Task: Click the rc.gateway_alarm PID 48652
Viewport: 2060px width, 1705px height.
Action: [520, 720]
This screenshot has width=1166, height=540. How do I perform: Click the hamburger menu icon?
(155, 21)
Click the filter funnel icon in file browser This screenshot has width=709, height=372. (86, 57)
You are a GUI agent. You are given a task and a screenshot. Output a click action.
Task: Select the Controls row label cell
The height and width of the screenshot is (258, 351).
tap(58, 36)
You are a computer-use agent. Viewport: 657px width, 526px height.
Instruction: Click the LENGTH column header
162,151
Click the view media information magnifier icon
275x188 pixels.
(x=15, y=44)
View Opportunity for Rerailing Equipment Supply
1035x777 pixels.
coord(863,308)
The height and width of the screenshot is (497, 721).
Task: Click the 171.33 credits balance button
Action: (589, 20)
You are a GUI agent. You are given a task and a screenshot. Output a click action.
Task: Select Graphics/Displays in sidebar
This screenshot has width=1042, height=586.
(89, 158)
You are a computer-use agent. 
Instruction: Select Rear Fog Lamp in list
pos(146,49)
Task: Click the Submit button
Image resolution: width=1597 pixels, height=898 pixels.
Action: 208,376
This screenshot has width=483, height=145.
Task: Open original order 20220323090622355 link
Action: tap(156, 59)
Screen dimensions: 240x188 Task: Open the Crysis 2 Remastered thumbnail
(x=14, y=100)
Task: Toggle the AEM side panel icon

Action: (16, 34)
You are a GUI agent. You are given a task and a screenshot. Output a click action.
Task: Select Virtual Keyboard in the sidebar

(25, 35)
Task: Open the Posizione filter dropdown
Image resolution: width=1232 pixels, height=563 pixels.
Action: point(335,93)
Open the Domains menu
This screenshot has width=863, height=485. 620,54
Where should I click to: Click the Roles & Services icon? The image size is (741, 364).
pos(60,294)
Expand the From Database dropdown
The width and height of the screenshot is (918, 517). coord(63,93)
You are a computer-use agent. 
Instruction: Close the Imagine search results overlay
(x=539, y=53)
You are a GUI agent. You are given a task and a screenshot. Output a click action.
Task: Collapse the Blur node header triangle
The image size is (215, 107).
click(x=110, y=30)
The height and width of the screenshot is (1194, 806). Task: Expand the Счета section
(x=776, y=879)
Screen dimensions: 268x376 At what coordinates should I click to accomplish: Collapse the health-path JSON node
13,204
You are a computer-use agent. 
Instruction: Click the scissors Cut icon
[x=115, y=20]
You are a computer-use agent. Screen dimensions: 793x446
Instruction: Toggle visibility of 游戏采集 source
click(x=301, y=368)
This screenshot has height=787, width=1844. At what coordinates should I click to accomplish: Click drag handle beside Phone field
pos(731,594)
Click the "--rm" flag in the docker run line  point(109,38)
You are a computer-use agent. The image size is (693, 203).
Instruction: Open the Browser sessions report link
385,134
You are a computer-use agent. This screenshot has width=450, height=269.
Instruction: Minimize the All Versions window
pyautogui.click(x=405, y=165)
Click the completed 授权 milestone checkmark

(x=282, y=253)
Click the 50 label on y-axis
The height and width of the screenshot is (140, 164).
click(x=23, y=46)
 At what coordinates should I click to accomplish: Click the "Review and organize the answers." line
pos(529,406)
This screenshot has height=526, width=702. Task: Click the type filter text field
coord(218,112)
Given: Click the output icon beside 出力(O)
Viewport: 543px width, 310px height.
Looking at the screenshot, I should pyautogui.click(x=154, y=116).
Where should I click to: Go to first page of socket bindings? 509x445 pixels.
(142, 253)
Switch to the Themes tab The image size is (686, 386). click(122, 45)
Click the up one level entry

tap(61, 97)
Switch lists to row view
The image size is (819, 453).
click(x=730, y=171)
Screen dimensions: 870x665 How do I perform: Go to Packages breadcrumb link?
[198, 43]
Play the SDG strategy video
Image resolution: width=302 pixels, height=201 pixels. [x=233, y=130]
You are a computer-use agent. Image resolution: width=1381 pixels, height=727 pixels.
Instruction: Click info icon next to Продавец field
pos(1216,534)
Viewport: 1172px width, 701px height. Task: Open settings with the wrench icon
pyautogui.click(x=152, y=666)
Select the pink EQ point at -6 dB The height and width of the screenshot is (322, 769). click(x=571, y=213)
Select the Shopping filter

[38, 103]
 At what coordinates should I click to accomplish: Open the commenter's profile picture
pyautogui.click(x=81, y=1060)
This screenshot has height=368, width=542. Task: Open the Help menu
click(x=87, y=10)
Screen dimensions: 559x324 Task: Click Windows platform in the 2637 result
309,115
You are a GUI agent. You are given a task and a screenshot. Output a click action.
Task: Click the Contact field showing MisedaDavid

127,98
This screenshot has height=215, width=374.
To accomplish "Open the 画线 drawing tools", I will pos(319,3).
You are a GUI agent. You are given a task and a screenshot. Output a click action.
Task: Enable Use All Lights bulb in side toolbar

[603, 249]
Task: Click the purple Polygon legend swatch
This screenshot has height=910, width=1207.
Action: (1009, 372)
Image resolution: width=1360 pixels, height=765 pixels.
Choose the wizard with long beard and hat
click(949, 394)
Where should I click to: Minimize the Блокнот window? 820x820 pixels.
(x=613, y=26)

-------

# How to complete this task
Only lines that include "computer" belong in the answer; copy all of them from the listing.

# Answer box
You are a computer-use agent. Viewport: 657px width, 526px height.
You are a computer-use agent. 
You are a computer-use agent. 
You are a computer-use agent. 
You are a computer-use agent. Screen dimensions: 793x446
You are a computer-use agent. The image size is (693, 203).
You are a computer-use agent. This screenshot has width=450, height=269.
You are a computer-use agent. Image resolution: width=1381 pixels, height=727 pixels.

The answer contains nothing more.